Carissimi,
Sapete come accade spesso quando in un contesto circoscritto ci si trova a perdere tempo nell’attesa di qualcosa e si sente la necessità di parlare con qualcuno, anche con lo sconosciuto che è seduto accanto a voi, pur di avere qualcuno che ascolti i nostri pensieri a voce alta.
È capitato anche a me e pur di non parlare da solo, non sono pazzo, odiando il telefonino, ho iniziato a parlare seduto in quella panca mentre accanto a me, con la sua bocca stretta a salvadanaio, il mio vicino mi guardava e “tistiava”, trovando ogni tanto il coraggio di aprir bocca per dirmi… A virità!

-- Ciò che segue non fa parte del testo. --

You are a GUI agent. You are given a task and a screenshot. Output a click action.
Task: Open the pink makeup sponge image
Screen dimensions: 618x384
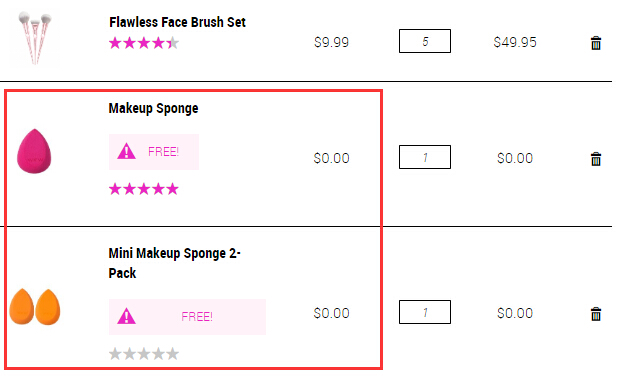click(34, 151)
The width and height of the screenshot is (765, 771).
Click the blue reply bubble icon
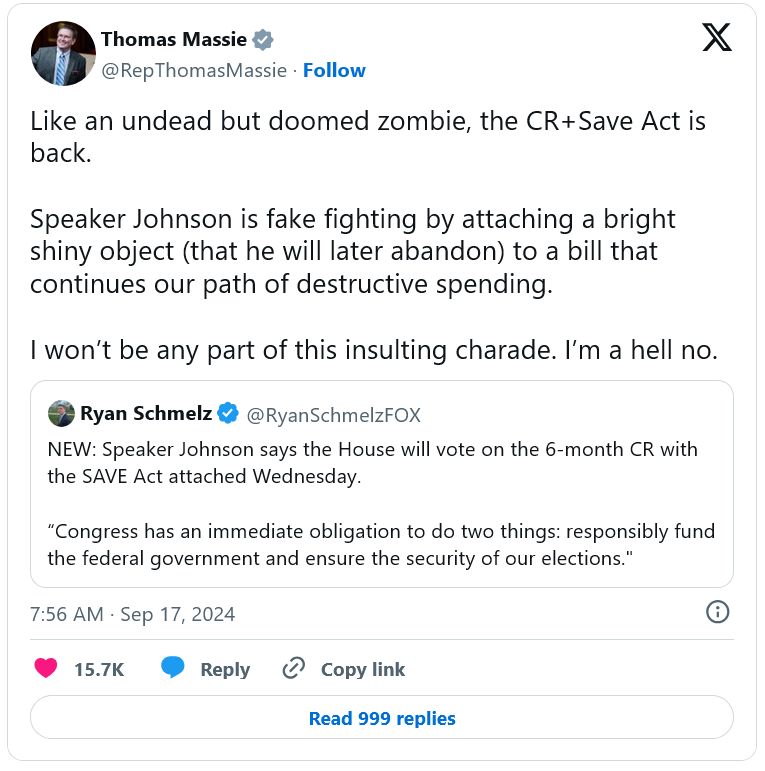(x=173, y=668)
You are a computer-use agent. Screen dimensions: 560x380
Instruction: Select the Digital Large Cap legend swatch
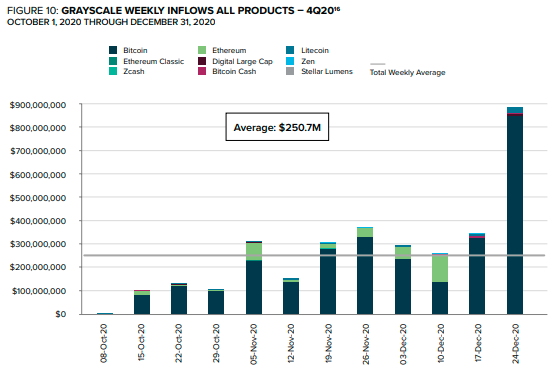[202, 61]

Mi sentivo un opinionista e avrei voluto che quel momento non terminasse mai perché ne avevo di cose da dire, ce ne erano cose che secondo me non funzionavano, eppure guardavo il mio uditore, (avvolto da quel suo vecchio cappotto, le scarpe grandi e usurate, una faccia con la barba dura non fatta da almeno un paio di giorni, i suoi capelli scuri, spettinati e chi sa quanti pensieri per la testa di bollette scadute, di figli irrealizzati, di matrimoni andati a male e di tanta, tanta precarietà), ogni tanto stringere quelle sue labbra sottili, voltare lo sguardo verso di me spalancando gli occhi, sollevando le spalle e ripetere… A virità!